Bill C-15 (Royal Assent March 26, 2026) repealed the UHT effective for the 2025 calendar year and all years after.

Penalty if unfiled

None — the tax no longer exists.

Worst-Case Exposure Calculator

Estimates unfiled-return penalty at the post-C-69 corporate rate ($2,000/year). Add 1% UHT if no exemption applies.

1% UHT owed

$0

Unfiled-return penalty

$4,000

Total exposure

$4,000

A voluntary disclosure (VDP) almost always eliminates the penalty portion when the filer comes forward before any CRA contact.

Who Still Needs to File (for 2022, 2023, 2024)

Non-resident, non-Canadian individuals

The original target of the tax — foreign owners of vacant or underused Canadian residential property. Still pay 1% tax on taxable value unless an exemption applies.
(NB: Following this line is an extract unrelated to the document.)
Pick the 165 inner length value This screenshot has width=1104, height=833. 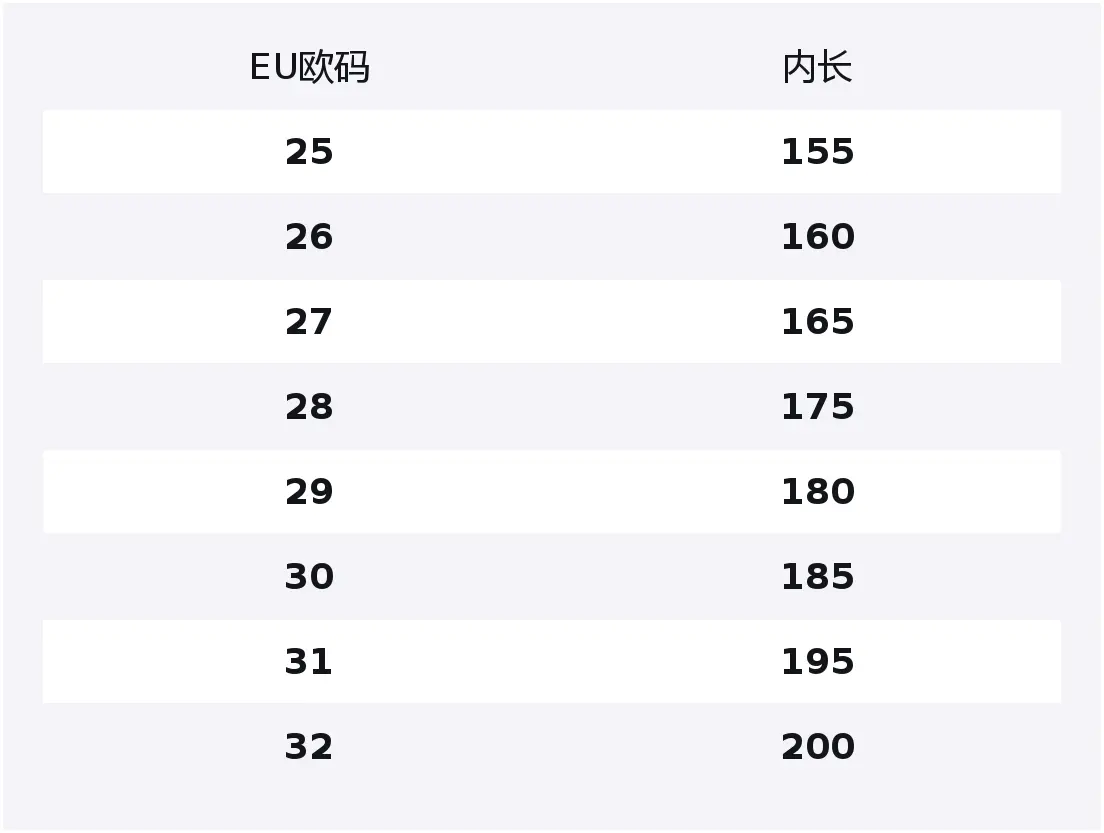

Private corporations with > 10% foreign ownership

A Canadian-incorporated company is an excluded owner only if it is 90%+ owned by Canadian citizens or permanent residents. Foreign-owned private corps still file and pay.

Bare trustees of residential property

Even purely Canadian bare trusts — common for family-owned properties held in one name for two spouses — had to file a UHT return for 2022. Bill C-69 removed them from 2023 onwards unless the trust's beneficiaries include a non-resident or foreign-controlled entity.
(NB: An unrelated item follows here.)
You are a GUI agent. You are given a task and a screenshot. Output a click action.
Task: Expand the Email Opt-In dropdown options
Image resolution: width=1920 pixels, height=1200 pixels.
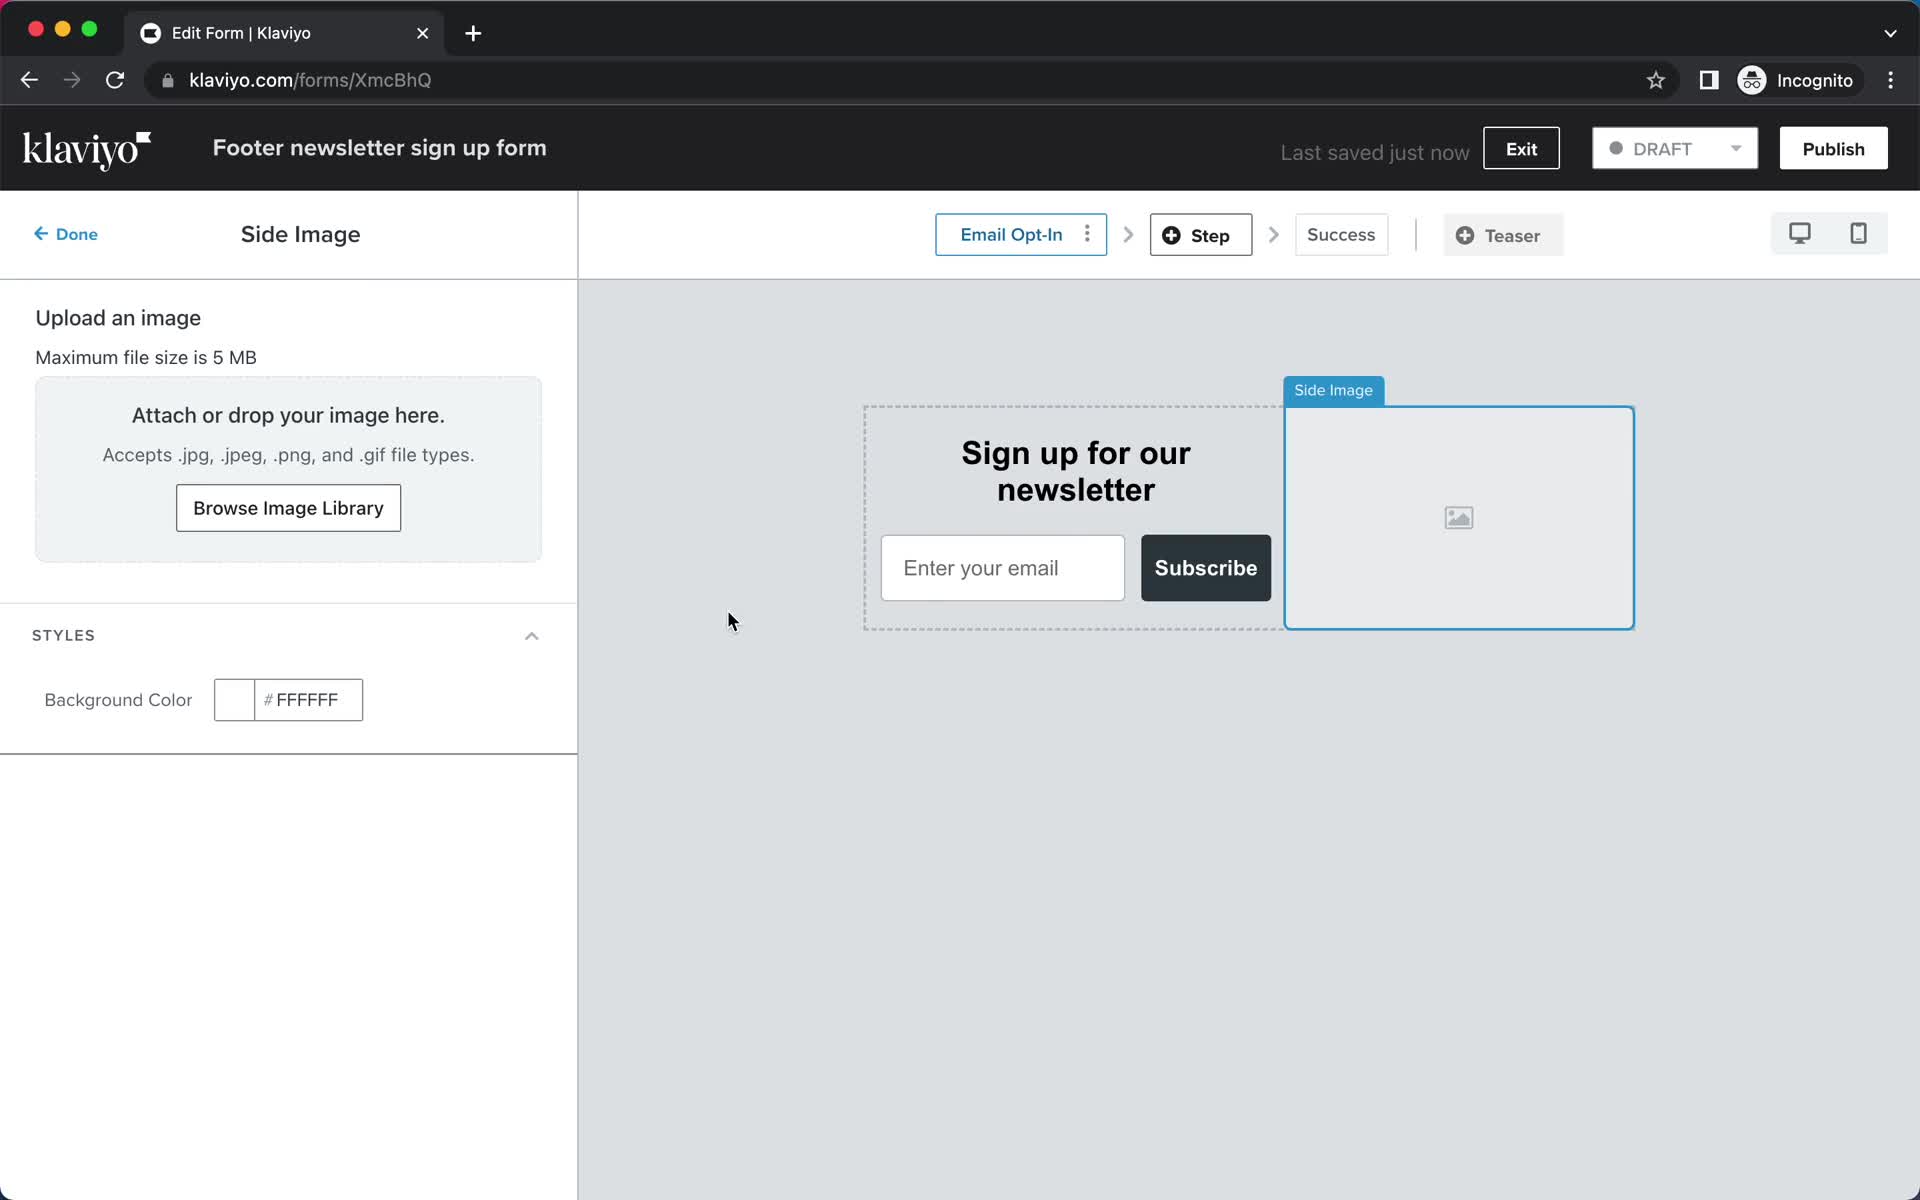click(1086, 235)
Partnerships with non-resident or non-qualifying partners

An ordinary Canadian partnership of individuals is excluded from 2023 onwards. A partnership that includes a foreign partner, a non-qualifying corporation, or a trust with non-resident beneficiaries continues to file.
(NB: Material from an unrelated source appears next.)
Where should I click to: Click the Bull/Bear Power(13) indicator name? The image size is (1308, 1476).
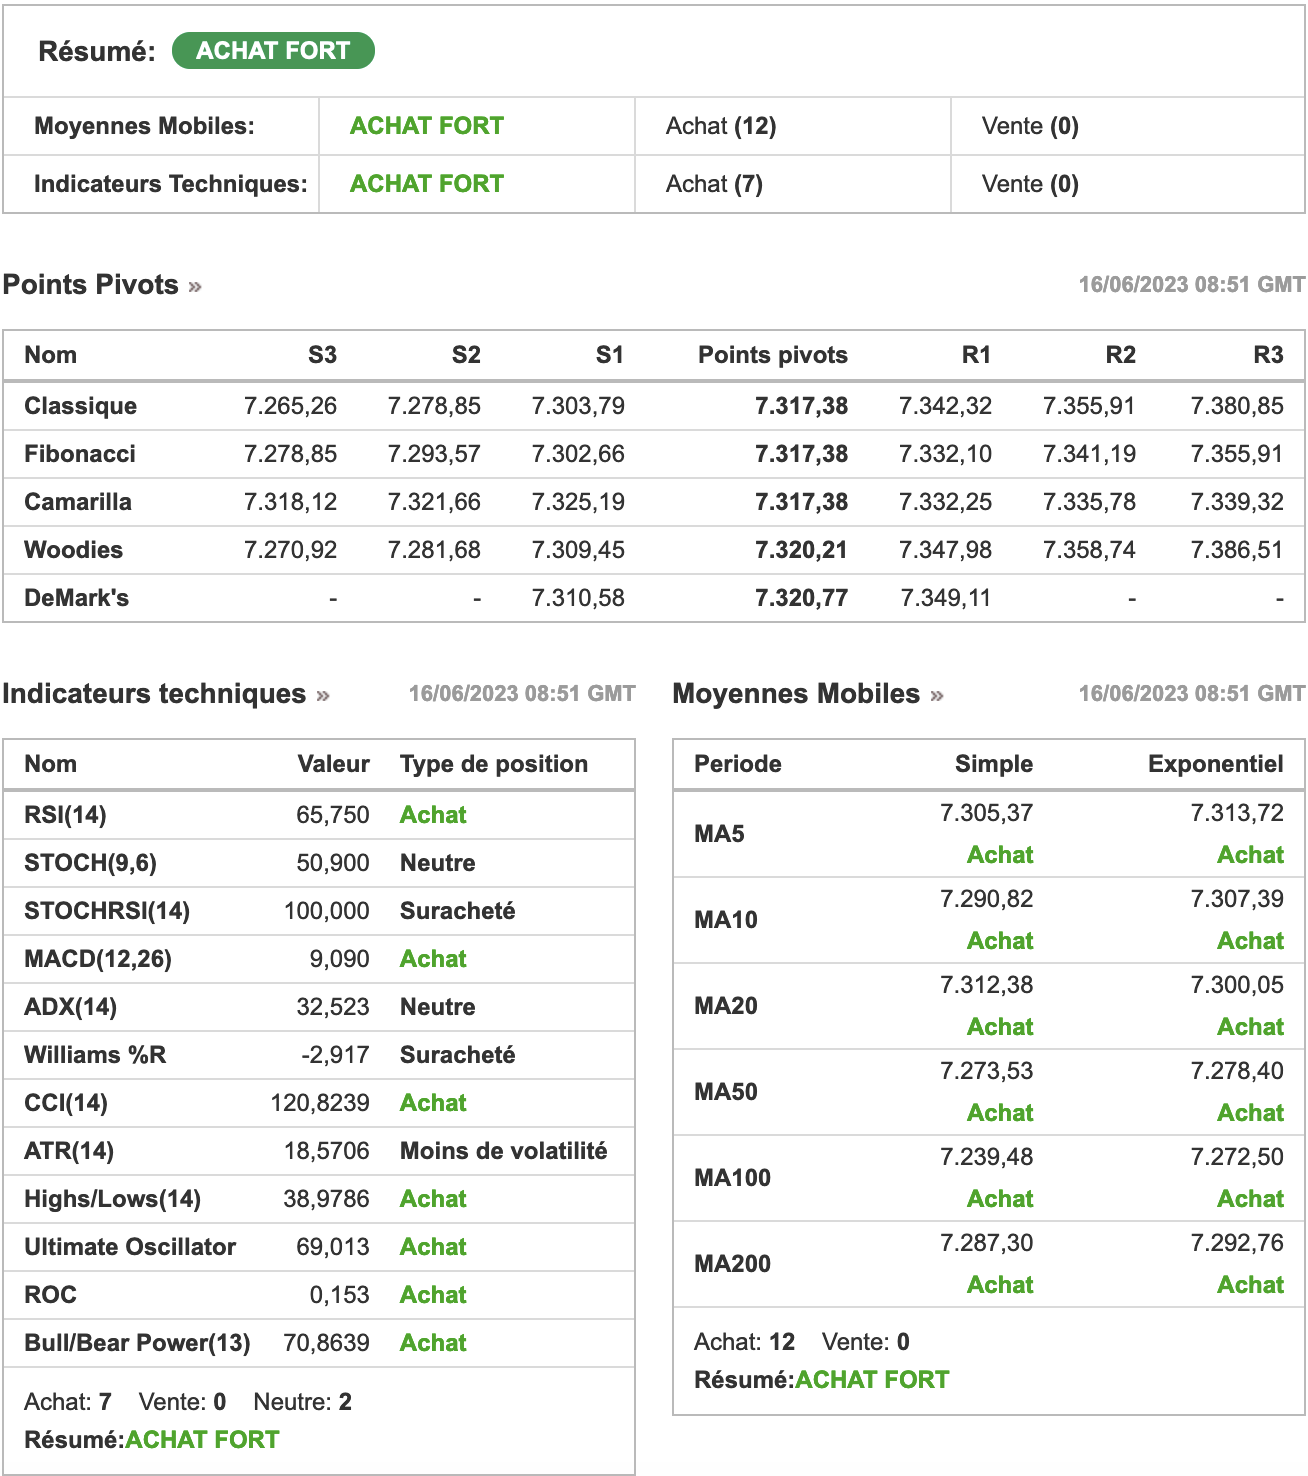[137, 1343]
Six Exemptions That Reduce the Tax to Zero

If you are an affected owner, you still almost always owe $0 of UHT. The return is still required, but the tax itself is exempt if any one of these applies:

Primary residence

Property is your primary place of residence, your spouse's, or your common-law partner's.

Qualifying occupancy

At least 180 days of qualifying occupancy by an arm's-length tenant, spouse, parent, or child (at fair rent).

Not suitable for year-round use

Seasonal cottages without winter access or utilities qualify.

Uninhabitable

Destroyed, undergoing major renovation (≥ 120 continuous days), or under construction.

Vacation property in eligible area

Located in a rural area (based on CRA's designated postal codes) and used personally ≥ 28 days a year.

New owner

You acquired the property in the current calendar year and did not own it in any of the previous 9 years.

Voluntary Disclosure: How to Clean Up Missed Years

The CRA Voluntary Disclosures Program (VDP) accepts late UHT returns and generally waives the unfiled-return penalty if three conditions are met: the disclosure is voluntary (no CRA contact yet), complete (covers every open year), and more than a year overdue (2022 and 2023 qualify; 2024 will qualify after April 30, 2026).

Step 1

List every residential property held in 2022, 2023, or 2024 by a trust, a bare-trust arrangement, a non-CCPC-qualifying corp, or a partnership with any non-individual partner.

Step 2

For each property-year, determine which exemption applies (see list above). Most family cottages and principal-use homes qualify; document the 28-day personal use or 180-day qualifying occupancy evidence now while memory is fresh.

Step 3

Prepare Form UHT-2900 for each property × each unfiled year. CRA accepts paper or My Account filing. Keep exemption documentation with your records for 6 years.

Step 4

File through the VDP (Form RC199) or — for clean cases with an exemption — file directly and request penalty relief under the Taxpayer Relief provisions. The direct route is faster and usually works for family cottage cases.

Step 5

For 2025 and later: nothing. The tax no longer exists. Make sure your ongoing tax-return checklist no longer includes UHT.

The Bottom Line

For Owen and his Muskoka family trust, the UHT was never actually going to cost him 1% of the cottage's value — the vacation-area and personal-use exemptions cover him clean. But the unfiled-return penalty is a flat $2,000 per year per property, and it bites whether tax is owed or not. A clean voluntary filing of 2022, 2023, and 2024 — three forms, three exemption codes, zero tax — puts the whole saga to bed. Do it before CRA sends the letter and the penalty issue evaporates.